▶ [Task details]:
The whole listing, from first line to last: copy it exactly.

**** Records provided

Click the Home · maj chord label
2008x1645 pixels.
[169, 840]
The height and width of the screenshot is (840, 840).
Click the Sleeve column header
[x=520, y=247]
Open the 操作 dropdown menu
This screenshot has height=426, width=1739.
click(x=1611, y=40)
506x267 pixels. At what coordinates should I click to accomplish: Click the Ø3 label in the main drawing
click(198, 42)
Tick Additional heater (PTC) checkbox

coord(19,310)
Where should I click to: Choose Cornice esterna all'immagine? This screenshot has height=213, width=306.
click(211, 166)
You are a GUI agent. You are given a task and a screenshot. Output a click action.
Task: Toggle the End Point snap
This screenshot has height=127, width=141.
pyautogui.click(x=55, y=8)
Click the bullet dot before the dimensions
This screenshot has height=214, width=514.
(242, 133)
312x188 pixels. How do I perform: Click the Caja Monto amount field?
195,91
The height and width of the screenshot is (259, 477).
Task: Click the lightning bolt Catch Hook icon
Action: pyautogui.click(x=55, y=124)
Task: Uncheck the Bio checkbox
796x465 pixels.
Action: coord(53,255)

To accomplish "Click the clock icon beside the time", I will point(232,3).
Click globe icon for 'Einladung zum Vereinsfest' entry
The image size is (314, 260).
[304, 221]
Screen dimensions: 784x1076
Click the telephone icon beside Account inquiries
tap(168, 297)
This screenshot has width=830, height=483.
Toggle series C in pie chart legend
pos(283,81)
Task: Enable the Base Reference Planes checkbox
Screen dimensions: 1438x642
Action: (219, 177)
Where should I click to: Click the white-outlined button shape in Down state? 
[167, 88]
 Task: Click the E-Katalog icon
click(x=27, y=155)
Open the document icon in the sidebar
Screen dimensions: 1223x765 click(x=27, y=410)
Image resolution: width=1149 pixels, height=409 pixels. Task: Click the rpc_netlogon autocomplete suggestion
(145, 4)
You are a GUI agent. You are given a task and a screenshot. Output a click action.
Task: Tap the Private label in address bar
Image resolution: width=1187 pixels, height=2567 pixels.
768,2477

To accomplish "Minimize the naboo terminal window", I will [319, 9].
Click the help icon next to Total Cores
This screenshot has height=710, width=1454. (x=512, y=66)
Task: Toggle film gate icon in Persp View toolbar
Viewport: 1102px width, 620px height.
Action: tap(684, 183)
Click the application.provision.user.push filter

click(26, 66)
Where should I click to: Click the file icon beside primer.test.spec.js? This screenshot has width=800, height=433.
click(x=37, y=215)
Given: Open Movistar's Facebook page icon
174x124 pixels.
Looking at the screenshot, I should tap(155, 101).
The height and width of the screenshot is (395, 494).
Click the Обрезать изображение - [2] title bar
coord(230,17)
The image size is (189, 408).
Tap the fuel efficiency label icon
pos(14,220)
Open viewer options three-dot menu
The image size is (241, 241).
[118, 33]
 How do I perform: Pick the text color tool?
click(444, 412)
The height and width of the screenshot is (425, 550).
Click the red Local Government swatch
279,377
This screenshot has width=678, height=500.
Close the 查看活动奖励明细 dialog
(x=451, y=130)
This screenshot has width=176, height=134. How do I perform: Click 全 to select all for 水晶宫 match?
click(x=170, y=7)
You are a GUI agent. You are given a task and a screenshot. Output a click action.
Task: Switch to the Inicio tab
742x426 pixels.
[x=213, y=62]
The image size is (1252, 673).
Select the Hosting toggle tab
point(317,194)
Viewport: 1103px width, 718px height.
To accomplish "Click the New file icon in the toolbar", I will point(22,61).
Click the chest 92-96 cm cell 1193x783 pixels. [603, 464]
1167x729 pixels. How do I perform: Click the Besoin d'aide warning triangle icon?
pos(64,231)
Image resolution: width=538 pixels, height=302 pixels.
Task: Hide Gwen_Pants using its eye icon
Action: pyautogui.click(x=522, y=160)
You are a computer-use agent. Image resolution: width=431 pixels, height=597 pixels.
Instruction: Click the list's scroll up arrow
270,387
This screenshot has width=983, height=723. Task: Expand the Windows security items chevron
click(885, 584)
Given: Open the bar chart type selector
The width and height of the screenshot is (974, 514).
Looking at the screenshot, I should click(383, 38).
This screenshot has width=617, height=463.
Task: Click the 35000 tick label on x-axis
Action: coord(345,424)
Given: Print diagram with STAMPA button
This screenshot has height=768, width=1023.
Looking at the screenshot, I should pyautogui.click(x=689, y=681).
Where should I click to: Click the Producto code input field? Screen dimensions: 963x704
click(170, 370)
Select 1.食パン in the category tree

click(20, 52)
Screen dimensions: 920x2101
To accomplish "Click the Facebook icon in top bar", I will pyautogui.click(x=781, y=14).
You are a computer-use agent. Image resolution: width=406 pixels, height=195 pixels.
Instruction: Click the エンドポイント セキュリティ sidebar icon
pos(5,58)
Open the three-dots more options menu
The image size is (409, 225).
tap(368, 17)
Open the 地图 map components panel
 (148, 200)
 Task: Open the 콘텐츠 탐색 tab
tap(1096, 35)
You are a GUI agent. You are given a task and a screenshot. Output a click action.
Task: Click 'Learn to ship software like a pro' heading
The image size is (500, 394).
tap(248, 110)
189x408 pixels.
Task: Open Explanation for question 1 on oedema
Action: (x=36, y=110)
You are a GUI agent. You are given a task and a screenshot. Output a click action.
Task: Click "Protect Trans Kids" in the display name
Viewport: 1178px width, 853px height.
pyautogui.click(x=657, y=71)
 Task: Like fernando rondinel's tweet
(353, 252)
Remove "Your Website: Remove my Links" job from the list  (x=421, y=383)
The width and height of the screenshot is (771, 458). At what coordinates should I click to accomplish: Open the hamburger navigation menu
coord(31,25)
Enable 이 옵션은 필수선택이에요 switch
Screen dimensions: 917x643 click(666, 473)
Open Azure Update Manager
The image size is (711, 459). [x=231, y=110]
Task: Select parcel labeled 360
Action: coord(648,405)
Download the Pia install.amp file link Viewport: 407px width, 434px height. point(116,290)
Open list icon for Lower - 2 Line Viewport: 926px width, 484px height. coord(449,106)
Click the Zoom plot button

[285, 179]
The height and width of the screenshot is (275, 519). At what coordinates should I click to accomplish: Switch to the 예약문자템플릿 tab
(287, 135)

********

▶ [Task result]:
Click the Home · maj chord label
2008x1645 pixels.
[169, 840]
The height and width of the screenshot is (840, 840).
Click the Sleeve column header
[x=520, y=247]
Open the 操作 dropdown menu
This screenshot has height=426, width=1739.
click(x=1611, y=40)
506x267 pixels. At what coordinates should I click to accomplish: Click the Ø3 label in the main drawing
click(198, 42)
Tick Additional heater (PTC) checkbox

coord(19,310)
Where should I click to: Choose Cornice esterna all'immagine? This screenshot has height=213, width=306.
click(211, 166)
You are a GUI agent. You are given a task and a screenshot. Output a click action.
Task: Toggle the End Point snap
This screenshot has height=127, width=141.
pyautogui.click(x=55, y=8)
Click the bullet dot before the dimensions
This screenshot has height=214, width=514.
(242, 133)
312x188 pixels. How do I perform: Click the Caja Monto amount field?
195,91
The height and width of the screenshot is (259, 477).
Task: Click the lightning bolt Catch Hook icon
Action: pyautogui.click(x=55, y=124)
Task: Uncheck the Bio checkbox
796x465 pixels.
Action: coord(53,255)

To accomplish "Click the clock icon beside the time", I will point(232,3).
Click globe icon for 'Einladung zum Vereinsfest' entry
The image size is (314, 260).
[304, 221]
Screen dimensions: 784x1076
Click the telephone icon beside Account inquiries
tap(168, 297)
This screenshot has width=830, height=483.
Toggle series C in pie chart legend
pos(283,81)
Task: Enable the Base Reference Planes checkbox
Screen dimensions: 1438x642
Action: (219, 177)
Where should I click to: Click the white-outlined button shape in Down state? 
[167, 88]
 Task: Click the E-Katalog icon
click(x=27, y=155)
Open the document icon in the sidebar
Screen dimensions: 1223x765 click(x=27, y=410)
Image resolution: width=1149 pixels, height=409 pixels. Task: Click the rpc_netlogon autocomplete suggestion
(145, 4)
You are a GUI agent. You are given a task and a screenshot. Output a click action.
Task: Tap the Private label in address bar
Image resolution: width=1187 pixels, height=2567 pixels.
768,2477

To accomplish "Minimize the naboo terminal window", I will [319, 9].
Click the help icon next to Total Cores
This screenshot has height=710, width=1454. (x=512, y=66)
Task: Toggle film gate icon in Persp View toolbar
Viewport: 1102px width, 620px height.
Action: tap(684, 183)
Click the application.provision.user.push filter

click(26, 66)
Where should I click to: Click the file icon beside primer.test.spec.js? This screenshot has width=800, height=433.
click(x=37, y=215)
Given: Open Movistar's Facebook page icon
174x124 pixels.
Looking at the screenshot, I should tap(155, 101).
The height and width of the screenshot is (395, 494).
Click the Обрезать изображение - [2] title bar
coord(230,17)
The image size is (189, 408).
Tap the fuel efficiency label icon
pos(14,220)
Open viewer options three-dot menu
The image size is (241, 241).
[118, 33]
 How do I perform: Pick the text color tool?
click(444, 412)
The height and width of the screenshot is (425, 550).
Click the red Local Government swatch
279,377
This screenshot has width=678, height=500.
Close the 查看活动奖励明细 dialog
(x=451, y=130)
This screenshot has width=176, height=134. How do I perform: Click 全 to select all for 水晶宫 match?
click(x=170, y=7)
You are a GUI agent. You are given a task and a screenshot. Output a click action.
Task: Switch to the Inicio tab
742x426 pixels.
[x=213, y=62]
The image size is (1252, 673).
Select the Hosting toggle tab
point(317,194)
Viewport: 1103px width, 718px height.
To accomplish "Click the New file icon in the toolbar", I will point(22,61).
Click the chest 92-96 cm cell 1193x783 pixels. [603, 464]
1167x729 pixels. How do I perform: Click the Besoin d'aide warning triangle icon?
pos(64,231)
Image resolution: width=538 pixels, height=302 pixels.
Task: Hide Gwen_Pants using its eye icon
Action: pyautogui.click(x=522, y=160)
You are a computer-use agent. Image resolution: width=431 pixels, height=597 pixels.
Instruction: Click the list's scroll up arrow
270,387
This screenshot has width=983, height=723. Task: Expand the Windows security items chevron
click(885, 584)
Given: Open the bar chart type selector
The width and height of the screenshot is (974, 514).
Looking at the screenshot, I should click(383, 38).
This screenshot has width=617, height=463.
Task: Click the 35000 tick label on x-axis
Action: coord(345,424)
Given: Print diagram with STAMPA button
This screenshot has height=768, width=1023.
Looking at the screenshot, I should pyautogui.click(x=689, y=681).
Where should I click to: Click the Producto code input field? Screen dimensions: 963x704
click(170, 370)
Select 1.食パン in the category tree

click(20, 52)
Screen dimensions: 920x2101
To accomplish "Click the Facebook icon in top bar", I will pyautogui.click(x=781, y=14).
You are a computer-use agent. Image resolution: width=406 pixels, height=195 pixels.
Instruction: Click the エンドポイント セキュリティ sidebar icon
pos(5,58)
Open the three-dots more options menu
The image size is (409, 225).
tap(368, 17)
Open the 地图 map components panel
 (148, 200)
 Task: Open the 콘텐츠 탐색 tab
tap(1096, 35)
You are a GUI agent. You are given a task and a screenshot. Output a click action.
Task: Click 'Learn to ship software like a pro' heading
The image size is (500, 394).
tap(248, 110)
189x408 pixels.
Task: Open Explanation for question 1 on oedema
Action: (x=36, y=110)
You are a GUI agent. You are given a task and a screenshot. Output a click action.
Task: Click "Protect Trans Kids" in the display name
Viewport: 1178px width, 853px height.
pyautogui.click(x=657, y=71)
 Task: Like fernando rondinel's tweet
(353, 252)
Remove "Your Website: Remove my Links" job from the list  (x=421, y=383)
The width and height of the screenshot is (771, 458). At what coordinates should I click to accomplish: Open the hamburger navigation menu
coord(31,25)
Enable 이 옵션은 필수선택이에요 switch
Screen dimensions: 917x643 click(666, 473)
Open Azure Update Manager
The image size is (711, 459). [x=231, y=110]
Task: Select parcel labeled 360
Action: coord(648,405)
Download the Pia install.amp file link Viewport: 407px width, 434px height. point(116,290)
Open list icon for Lower - 2 Line Viewport: 926px width, 484px height. coord(449,106)
Click the Zoom plot button

[285, 179]
The height and width of the screenshot is (275, 519). At what coordinates should I click to accomplish: Switch to the 예약문자템플릿 tab
(287, 135)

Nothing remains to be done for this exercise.